There's life in her yet if she can only rid herself of the remnants of Blair, Schröder, Clinton et al.

This would not be a self-evident choice. For these thinkers revived the political debate, much to the benefit of the progressive movement, which to be honest was languishing under Jenkins, Lafontaine, Mondale, and their congenials. The Third Way, Neue Mitte and New Convenant stress the fact that rights are accompanied by duties and responsibilities. This makes sense. They have promoted the participation of the citizens. Ideas like workfare are worth considering, although I am not yet completely convinced that they actually work. The dismissal of the newcomers would reduce the exchange of progressive views to insignificance. Little would be left.

@ MeMe
Also, according to Giddens the economic issues are no longer the leading ones in the political debate.

Some ideas of Giddens are contestable. For instance Amitai Etzioni states that we need a more communautarian society. Individuals can only unfold themselves within the security of the family and of their community. The free market does not satisfy these social needs.
#14697247
Okonkwo wrote:The relevant question is whether those who will preside over that change are right-wingers or left-wingers.


I don't really think so. There is a meeting of the two extremes to form a common opposition against the center. Tsipras joined up with a far-right party. Iglesias is forming alliances with various nationalistic populist groups. Supporters of Die Linke desert the party to join the AfD and traditional Labour voters feel more comfortable with Ukipers than with Labour MPs.

The nationalist populists are so incompetent at running a state that you have to take them by the hand to guide them through the basics. And by the time they learn how the economy works, they'll have shed radicals like Varoufakis and turn into moderates like Tsipras. But even that won't help them because the conservative opposition ND is already far ahead in the polls, only months after the election.

They will cause upheaval, but the center is not in danger, not in Europe. The question is merely whether we'll have a center-right or center-left governments.

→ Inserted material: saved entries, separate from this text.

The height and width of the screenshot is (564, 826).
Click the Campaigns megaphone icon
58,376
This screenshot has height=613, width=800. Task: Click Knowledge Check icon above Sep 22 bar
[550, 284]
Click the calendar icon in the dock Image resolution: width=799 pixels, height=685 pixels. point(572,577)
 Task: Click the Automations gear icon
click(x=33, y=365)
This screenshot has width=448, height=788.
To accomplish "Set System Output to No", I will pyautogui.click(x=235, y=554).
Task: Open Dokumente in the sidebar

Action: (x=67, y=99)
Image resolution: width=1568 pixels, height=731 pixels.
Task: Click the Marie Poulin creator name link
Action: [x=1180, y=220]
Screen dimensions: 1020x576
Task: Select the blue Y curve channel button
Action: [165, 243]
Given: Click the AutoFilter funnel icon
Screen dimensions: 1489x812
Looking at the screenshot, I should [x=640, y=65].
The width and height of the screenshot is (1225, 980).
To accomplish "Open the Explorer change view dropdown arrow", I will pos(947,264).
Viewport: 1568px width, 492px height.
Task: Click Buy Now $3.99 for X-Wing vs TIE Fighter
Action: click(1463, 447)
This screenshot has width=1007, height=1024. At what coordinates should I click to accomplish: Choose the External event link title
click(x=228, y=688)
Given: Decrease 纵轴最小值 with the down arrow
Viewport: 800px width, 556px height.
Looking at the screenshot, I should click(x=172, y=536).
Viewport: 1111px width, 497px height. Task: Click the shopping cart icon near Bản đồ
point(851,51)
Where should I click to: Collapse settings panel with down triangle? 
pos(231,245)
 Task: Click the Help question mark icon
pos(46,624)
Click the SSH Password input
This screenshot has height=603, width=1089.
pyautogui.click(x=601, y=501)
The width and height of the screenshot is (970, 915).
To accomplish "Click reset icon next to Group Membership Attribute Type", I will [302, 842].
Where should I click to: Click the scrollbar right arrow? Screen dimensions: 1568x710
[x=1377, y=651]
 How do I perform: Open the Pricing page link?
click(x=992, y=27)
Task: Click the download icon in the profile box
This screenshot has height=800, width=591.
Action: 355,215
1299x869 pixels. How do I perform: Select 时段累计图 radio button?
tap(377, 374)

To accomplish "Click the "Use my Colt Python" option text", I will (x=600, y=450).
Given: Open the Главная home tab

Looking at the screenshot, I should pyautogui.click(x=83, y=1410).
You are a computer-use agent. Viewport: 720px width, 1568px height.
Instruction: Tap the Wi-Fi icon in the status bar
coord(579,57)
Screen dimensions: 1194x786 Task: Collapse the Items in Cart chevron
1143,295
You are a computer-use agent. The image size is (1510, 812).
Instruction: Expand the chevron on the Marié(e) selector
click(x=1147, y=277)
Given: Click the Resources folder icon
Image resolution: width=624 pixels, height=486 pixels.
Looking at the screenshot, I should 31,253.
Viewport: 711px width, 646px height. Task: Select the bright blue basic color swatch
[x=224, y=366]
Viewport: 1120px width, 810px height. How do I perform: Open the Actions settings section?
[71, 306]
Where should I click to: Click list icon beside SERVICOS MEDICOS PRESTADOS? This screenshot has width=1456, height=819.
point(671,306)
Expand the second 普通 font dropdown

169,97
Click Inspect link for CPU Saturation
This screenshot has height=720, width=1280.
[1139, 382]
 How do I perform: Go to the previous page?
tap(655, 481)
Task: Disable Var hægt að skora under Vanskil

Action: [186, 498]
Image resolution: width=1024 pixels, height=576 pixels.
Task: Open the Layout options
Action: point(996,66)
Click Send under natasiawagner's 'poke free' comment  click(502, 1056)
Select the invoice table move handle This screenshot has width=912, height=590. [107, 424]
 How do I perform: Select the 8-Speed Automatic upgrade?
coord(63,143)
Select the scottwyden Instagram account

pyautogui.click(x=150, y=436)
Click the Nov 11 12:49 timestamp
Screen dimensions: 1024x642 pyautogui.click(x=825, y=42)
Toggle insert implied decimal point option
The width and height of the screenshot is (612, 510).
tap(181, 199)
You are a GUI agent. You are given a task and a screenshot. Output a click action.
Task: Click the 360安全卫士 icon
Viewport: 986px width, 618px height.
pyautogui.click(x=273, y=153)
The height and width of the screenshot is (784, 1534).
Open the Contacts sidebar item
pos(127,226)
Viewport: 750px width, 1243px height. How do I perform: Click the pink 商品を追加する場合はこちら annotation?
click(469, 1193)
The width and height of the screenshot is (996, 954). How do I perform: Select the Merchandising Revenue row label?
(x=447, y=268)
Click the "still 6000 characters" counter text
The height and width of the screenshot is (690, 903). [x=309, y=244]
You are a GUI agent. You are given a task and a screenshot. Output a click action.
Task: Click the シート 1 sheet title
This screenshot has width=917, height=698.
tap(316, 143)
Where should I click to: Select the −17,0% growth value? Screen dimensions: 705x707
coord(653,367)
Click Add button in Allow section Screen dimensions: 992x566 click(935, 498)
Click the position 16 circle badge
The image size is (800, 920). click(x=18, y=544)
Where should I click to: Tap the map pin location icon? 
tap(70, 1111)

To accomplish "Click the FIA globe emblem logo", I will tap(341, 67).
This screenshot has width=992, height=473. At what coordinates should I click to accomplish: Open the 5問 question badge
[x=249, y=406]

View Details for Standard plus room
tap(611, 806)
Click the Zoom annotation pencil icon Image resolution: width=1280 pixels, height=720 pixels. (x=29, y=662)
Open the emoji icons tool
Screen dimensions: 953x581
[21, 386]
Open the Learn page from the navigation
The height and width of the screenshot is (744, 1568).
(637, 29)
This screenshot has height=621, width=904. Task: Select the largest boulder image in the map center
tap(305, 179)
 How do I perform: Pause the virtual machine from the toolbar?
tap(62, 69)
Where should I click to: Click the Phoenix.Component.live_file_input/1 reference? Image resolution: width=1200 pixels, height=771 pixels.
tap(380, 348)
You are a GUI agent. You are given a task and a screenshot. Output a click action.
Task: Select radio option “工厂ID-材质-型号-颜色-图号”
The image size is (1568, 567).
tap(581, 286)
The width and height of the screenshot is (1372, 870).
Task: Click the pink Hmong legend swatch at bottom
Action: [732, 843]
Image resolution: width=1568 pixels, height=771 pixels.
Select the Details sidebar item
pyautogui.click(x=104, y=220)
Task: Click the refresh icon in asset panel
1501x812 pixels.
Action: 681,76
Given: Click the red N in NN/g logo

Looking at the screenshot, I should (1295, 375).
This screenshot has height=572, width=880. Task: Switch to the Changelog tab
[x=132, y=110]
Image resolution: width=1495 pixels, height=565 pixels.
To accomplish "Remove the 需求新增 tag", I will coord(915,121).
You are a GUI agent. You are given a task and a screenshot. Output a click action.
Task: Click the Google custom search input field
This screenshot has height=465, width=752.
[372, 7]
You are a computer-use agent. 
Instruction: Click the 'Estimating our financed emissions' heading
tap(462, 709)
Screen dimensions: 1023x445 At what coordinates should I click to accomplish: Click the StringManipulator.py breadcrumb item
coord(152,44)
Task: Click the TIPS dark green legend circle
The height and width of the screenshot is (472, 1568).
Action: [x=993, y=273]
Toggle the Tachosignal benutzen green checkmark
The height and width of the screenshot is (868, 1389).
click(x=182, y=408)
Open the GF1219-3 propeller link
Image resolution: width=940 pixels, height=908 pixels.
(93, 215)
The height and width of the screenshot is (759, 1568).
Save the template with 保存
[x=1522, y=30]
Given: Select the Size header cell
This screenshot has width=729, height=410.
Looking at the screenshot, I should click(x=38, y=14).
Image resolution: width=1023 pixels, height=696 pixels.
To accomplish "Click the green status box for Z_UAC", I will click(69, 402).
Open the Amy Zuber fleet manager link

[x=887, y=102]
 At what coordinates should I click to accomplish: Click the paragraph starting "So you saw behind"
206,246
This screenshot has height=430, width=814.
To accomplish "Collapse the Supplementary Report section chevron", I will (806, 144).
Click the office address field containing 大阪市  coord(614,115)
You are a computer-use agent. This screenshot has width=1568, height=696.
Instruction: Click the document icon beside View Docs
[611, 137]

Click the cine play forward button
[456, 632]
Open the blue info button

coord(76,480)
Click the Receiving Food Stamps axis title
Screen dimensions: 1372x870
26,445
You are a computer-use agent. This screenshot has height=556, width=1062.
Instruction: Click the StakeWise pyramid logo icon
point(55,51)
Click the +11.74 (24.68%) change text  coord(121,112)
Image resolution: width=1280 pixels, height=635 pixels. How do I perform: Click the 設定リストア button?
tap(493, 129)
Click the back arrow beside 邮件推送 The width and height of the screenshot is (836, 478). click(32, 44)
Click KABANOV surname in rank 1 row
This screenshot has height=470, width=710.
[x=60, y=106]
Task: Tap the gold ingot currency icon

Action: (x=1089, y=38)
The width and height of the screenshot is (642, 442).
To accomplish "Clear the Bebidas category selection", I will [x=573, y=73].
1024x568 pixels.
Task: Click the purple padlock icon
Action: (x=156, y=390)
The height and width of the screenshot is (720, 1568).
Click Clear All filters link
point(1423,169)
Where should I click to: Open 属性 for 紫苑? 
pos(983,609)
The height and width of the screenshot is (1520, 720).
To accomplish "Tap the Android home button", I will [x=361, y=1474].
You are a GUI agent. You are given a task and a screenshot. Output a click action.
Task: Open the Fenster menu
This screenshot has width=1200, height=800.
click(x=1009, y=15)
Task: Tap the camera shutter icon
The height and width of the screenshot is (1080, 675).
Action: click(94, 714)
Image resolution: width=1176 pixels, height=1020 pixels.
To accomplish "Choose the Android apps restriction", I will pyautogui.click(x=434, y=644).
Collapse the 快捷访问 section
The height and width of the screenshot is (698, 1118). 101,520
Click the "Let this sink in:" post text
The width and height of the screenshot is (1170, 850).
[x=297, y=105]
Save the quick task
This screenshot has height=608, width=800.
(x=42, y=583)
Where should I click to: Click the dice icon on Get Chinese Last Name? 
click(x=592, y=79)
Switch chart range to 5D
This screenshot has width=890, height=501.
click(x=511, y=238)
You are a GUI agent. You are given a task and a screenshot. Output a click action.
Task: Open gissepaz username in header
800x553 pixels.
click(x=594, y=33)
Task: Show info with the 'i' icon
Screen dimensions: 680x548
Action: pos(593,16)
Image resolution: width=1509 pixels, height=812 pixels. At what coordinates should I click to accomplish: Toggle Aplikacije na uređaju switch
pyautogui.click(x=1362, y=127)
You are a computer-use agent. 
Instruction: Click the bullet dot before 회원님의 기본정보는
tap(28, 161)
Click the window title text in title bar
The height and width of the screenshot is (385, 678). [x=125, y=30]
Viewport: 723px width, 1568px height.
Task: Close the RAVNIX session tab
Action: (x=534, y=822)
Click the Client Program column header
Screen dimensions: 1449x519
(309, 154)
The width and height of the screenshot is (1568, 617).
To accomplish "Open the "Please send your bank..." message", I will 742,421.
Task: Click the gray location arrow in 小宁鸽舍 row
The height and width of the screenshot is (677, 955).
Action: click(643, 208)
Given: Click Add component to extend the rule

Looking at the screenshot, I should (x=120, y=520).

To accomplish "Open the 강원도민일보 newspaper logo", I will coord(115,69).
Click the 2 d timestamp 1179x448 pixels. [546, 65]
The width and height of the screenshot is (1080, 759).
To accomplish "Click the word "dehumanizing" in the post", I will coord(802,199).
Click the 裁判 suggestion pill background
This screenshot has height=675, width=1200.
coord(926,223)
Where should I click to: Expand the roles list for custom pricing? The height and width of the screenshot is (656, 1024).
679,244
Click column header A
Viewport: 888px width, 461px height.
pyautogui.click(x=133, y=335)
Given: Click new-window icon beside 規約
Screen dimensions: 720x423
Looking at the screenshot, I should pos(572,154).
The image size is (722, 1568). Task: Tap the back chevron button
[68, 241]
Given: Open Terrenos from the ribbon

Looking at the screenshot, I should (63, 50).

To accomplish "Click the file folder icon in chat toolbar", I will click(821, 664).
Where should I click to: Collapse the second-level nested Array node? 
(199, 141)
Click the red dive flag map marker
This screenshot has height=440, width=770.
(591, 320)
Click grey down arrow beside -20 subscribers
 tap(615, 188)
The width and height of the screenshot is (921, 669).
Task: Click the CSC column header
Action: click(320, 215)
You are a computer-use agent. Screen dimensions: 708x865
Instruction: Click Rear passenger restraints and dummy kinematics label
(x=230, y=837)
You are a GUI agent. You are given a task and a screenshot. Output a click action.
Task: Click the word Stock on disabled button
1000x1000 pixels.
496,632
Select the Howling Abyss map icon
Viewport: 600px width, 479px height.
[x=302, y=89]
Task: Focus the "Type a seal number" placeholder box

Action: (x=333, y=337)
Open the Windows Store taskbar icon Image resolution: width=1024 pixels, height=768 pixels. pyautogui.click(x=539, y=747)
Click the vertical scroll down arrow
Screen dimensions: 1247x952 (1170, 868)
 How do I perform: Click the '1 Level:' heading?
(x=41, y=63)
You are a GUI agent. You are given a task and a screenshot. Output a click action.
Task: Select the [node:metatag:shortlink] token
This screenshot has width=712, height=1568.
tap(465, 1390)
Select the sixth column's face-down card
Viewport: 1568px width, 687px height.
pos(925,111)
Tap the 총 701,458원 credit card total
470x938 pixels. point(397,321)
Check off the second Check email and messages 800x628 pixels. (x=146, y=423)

The social democrats will only survive if they drop the ideological straight-jacket of the far left and get down to work on the practical issues of strengthening the economy and promoting social justice.
#14697549
@ Atlantis
The social democrats will only survive if they drop the ideological straight-jacket of the far left and get down to work on the practical issues of strengthening the economy and promoting social justice.

This is true, but also quite general. Personally I would replace far left by old left. I find the idea of strengthening the economy appealing, since it implies the efficient use of scarce resources, also in the public sector. A decent policy requires cost reduction and balanced budgets. Promoting social justice is best done by active labour market policies, that enable people to earn their own living. The state can not create work, but he can provide for favourable conditions. The policy instruments could be training, incentives to work, flexicurity and cheap labour. Full employment is probably not feasible, but prudent trade unions can certainly curb the unemployment.
#14698169
It can only survive if most people care for each other beyond the abstract level of "we are all equal".

But we are not all equal, Kaiserschmarrn. What on Earth makes you think that we are? :eh:
#14698171
Sure, it can as long as liberalism/capitalism can. It's turning into a dramatically weakened version with the absence of a credible anti-capitalist movement labor can turn to, thus no fear of labor riots. So the market economy can be pushed further, with the protection blanket rolled back.

But even absent an external threat, you need a bare minimum welfare state to prevent a crisis of consumption. You will get a depression if the poorest in society outright can't afford to consume. So, a meager form of Keynesianism isn't likely to be abandoned.
#14698257
Canada is a social democracy, with a capitalist economy, and it's not experiencing any "death throes".

Yes, social democracies can survive.